OER Conference for Social Studies After Party // 2023

 Thanks so much to everyone for your participation in the 2023 OER Conference for Social Studies. From the first session with Yohuru Williams on teaching uncomfortable history to the final session on teaching graphic histories with Trevor Getz, the day was certainly engaging and informative!

What will you take from these discussions to share with your colleagues as you prepare or the upcoming school year? 

Post your comments below and let’s keep the conversations going!

Top Replies

  • Dr Yohuru Williams, your presentation is epic!   I would love to plaster my classroom walls with all the slides of your presentation. 

  • I think a great mini project would be "Conversations across time" where you give students a chance to have an historical dialogue between figures using primary sources.  Dr. Williams kept referencing…

  • In facilitating discussion in classrooms, I have developed a protocol that I use to try and balance participation in the discourse, and to support my students in staying on topic. I go over this in the…
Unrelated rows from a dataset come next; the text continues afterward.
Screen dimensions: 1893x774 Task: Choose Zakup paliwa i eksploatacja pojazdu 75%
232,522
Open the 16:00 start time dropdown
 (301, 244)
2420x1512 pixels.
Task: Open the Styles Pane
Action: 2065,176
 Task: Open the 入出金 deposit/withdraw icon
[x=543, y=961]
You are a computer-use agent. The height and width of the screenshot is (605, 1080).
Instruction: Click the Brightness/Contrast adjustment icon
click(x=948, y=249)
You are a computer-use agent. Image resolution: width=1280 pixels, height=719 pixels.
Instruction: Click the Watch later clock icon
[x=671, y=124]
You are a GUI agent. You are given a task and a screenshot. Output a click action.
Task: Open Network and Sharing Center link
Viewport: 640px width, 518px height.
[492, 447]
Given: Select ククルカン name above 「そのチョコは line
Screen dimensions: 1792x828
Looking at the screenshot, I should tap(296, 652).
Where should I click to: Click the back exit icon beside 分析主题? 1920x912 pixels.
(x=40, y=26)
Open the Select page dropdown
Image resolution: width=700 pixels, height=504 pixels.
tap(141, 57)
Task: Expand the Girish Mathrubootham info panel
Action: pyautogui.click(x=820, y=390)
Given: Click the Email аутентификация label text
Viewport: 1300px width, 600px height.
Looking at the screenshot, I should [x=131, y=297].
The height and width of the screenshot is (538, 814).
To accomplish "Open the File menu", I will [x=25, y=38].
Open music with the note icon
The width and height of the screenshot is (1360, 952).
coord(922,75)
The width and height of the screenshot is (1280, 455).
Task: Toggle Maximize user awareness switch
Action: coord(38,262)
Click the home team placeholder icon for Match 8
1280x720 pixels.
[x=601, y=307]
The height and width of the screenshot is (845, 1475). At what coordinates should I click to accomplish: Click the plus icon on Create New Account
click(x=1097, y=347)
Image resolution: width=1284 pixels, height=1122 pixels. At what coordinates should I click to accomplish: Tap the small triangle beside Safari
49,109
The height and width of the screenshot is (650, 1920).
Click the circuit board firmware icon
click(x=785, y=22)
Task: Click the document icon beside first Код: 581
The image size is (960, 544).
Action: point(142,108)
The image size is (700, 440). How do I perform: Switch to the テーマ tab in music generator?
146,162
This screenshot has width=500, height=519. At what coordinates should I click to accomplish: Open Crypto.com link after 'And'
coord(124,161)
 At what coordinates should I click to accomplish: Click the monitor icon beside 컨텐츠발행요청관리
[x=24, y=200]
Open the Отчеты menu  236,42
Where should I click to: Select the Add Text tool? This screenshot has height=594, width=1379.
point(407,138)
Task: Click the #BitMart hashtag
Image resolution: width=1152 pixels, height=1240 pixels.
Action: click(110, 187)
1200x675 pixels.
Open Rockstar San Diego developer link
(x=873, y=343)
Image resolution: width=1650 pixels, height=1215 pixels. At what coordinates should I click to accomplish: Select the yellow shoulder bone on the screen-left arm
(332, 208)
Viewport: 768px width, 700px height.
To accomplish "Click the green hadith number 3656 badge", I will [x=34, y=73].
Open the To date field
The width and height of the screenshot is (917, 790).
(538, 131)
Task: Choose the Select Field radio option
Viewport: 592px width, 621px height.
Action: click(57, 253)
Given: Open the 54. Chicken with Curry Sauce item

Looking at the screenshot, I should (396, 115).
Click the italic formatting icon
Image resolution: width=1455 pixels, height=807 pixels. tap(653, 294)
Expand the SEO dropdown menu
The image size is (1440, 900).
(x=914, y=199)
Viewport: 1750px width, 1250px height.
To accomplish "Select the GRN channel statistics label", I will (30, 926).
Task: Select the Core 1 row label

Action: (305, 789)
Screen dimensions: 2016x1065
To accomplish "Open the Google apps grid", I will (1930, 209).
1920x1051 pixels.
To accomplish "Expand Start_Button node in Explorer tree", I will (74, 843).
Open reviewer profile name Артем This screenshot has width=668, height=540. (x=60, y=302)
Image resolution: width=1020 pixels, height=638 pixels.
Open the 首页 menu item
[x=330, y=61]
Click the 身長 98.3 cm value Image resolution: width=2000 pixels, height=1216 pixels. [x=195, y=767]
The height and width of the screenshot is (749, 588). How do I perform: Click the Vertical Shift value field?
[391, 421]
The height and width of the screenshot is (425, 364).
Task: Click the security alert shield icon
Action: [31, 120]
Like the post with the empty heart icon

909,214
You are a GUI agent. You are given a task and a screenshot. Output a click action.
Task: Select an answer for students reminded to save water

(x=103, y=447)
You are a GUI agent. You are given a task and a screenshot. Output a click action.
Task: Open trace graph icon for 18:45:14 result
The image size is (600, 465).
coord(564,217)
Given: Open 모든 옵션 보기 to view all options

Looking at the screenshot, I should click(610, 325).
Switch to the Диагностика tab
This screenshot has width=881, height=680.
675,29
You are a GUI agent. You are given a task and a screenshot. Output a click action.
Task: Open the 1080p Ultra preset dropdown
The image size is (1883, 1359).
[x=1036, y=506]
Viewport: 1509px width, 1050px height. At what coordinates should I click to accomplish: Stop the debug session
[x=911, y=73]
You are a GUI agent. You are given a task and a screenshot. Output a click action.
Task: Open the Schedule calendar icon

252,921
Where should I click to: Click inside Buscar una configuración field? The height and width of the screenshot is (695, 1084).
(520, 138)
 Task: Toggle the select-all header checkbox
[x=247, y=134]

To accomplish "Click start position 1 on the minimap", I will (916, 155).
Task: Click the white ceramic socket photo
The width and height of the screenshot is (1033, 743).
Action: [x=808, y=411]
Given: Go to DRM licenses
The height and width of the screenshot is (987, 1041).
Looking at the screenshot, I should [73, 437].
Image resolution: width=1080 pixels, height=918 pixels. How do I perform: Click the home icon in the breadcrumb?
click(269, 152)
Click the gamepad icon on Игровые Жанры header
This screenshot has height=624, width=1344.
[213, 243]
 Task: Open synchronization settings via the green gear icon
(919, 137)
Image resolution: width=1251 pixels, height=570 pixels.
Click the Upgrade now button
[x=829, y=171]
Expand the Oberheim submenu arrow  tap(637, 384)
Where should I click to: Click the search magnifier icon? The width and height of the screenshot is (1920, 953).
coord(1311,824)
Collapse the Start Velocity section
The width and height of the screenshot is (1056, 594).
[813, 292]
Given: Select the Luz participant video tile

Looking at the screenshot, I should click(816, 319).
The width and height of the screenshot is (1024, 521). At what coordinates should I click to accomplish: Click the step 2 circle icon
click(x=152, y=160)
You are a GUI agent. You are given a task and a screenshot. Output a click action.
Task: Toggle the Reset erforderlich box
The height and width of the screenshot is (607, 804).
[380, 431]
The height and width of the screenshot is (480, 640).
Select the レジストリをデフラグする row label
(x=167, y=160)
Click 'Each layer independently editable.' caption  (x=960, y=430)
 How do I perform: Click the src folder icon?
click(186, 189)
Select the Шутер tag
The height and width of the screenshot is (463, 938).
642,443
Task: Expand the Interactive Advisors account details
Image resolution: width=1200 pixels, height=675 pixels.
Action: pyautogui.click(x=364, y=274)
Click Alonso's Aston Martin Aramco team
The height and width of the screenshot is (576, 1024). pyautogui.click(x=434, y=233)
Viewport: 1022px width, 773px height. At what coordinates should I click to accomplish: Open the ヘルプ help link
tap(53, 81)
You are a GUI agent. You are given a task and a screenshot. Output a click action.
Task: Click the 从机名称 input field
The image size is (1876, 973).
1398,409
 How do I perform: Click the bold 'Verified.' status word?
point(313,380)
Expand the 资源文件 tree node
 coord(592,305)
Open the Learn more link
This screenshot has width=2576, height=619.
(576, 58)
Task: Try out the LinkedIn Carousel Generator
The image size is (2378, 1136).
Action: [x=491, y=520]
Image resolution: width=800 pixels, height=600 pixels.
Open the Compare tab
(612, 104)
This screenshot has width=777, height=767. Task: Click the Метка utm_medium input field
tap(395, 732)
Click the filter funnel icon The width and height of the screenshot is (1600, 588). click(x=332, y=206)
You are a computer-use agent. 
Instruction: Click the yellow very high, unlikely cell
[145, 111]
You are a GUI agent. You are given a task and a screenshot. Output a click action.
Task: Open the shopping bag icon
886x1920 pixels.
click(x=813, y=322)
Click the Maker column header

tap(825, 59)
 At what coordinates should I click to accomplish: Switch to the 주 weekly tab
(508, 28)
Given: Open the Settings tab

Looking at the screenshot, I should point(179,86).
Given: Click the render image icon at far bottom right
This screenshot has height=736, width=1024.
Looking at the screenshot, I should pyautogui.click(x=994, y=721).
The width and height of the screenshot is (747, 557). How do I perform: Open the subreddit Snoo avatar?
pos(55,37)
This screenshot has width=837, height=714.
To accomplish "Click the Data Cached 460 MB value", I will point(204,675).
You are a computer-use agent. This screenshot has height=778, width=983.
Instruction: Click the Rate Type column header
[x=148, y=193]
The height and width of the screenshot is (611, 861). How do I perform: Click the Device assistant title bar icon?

  • And now I'm chatting with my wife and developing a card game in my head where you get a deck of "cards" that are various sources quotes on a topic and kids have to counter or support with other "cards" to keep the conversation going.

  •  welcome to the OER Project community! There's a forum especially for folks new to teaching world history - New to OER Project 

    Feel free to reach out with questions as you jump into the school year!

  • In facilitating discussion in classrooms, I have developed a protocol that I use to try and balance participation in the discourse, and to support my students in staying on topic. I go over this in the first days of the course, and give refreshers as needed throughout the duration of the course.  I don't pretend to be an expert, but this has worked well for me & my students in 3 different school settings now, so hopefully it will be helpful for some of you.

    I have posted sentence stems on my whiteboard:

    Could you give an example?    What is your evidence for that claim?    Why do you think or support that claim?    Did you mean ______?

    Could you please expand on what you just said?    I agree because_______     I disagree because___________     I would like to add on to what ______ said.

    These are to help my students form respectful responses to one another, or get the conversation going, and keep the conversation on topic.  They don't have to use the sentence stems, but it gives the ones who feel "stuck" something they can fall back on.

    In preparation for larger group or whole class discussions, I distribute playing cards to the students. 

    The number of cards each students receives is based on the number of students present, the length of time allowed for the discussion, and the topic being discussed.   

    The protocol is that every student must play all the cards they are dealt. 

    If they choose to agree/disagree with their card, they must give a reason why, not just state agreement or disagreement. 

    In order to speak, students must play their card(s). 

    I do not generally distribute additional cards, unless I have additional time, and can distribute additional cards to everyone in the group/class. 

    Speaking order is determined by the order the cards are played, not face value of the cards.  If 2 cards are played at once, I generally just ask the students if one will defer and speak second.  I haven't run into issues with this so far, but that may need to be adapted for your specific classroom needs.

  • Love these ideas!   I had a students that would either panic or get really excited when they would walk into the room and find me sitting with my coffee cup at a student desk, because they would recognize that we'll be discussing something. Setting the expectations of power by lowering my power into a student desk raised many students' voices.  

  • RE: Dr. Kenneth Pomeranz comments on build the popular narrative and knock it over at the same time; use surprises to help them challenge the narrative:
    The OER Political Party Platform activity is FANTASTIC at just this: builds and challenges the narrative that only bad people joined the Nazi Party. It lists some of the Nazi Party Platform with references of the Reich etc removed and then at the end they find out it was the Nazi Party Platform. It surprises them when they agreed with many of the things that "don't sound super crazy" or even align with democratic values. This is one of my favorite activities because they are always surprised when I tell them it was actually the Nazi party platform.  "I don't tell you these platforms because I am trying to convince you to join the Nazi party, I am telling you about these political stances because it shows how easily ordinary people can be convinced to join, and we can begin the conversation about how dictators and fascist governments actually took over in Italy, Germany, and Japan during the interwar years. 

  • I love the primary sources and how you blended them.  I also loved how you said, "follow me." You got my attention and made me think...I am stealing that!

  • Sessions 1 and 3 were the most helpful. Thank you to all the speakers.

  •  There are a lot of us teaching WH for the first time, or for the first time in a long time.  The collaboration is welcome, I'd like to keep in the loop sharing and using all the ideas possible.

  •  Dr. Williams points rolled right in with what Dr. Reisman spoke about.  One of the key take-aways is that a lot of times teachers are afraid of what teaching with primary sources brings- a lot of questions and discussions, and teachers not having the answers.  I for one have experienced this, but the more I try to incorporate primary sources and discussions in my class the more I'm comfortable with the unknown results.  Just because I can't control or predict the results or the ways kids think or speak, doesn't mean there is no value in it.  What are you thinking about regarding how to get your team to use more primary sources?  I'm curious because I have new teammates this year and I don't know how they feel about using primary sources.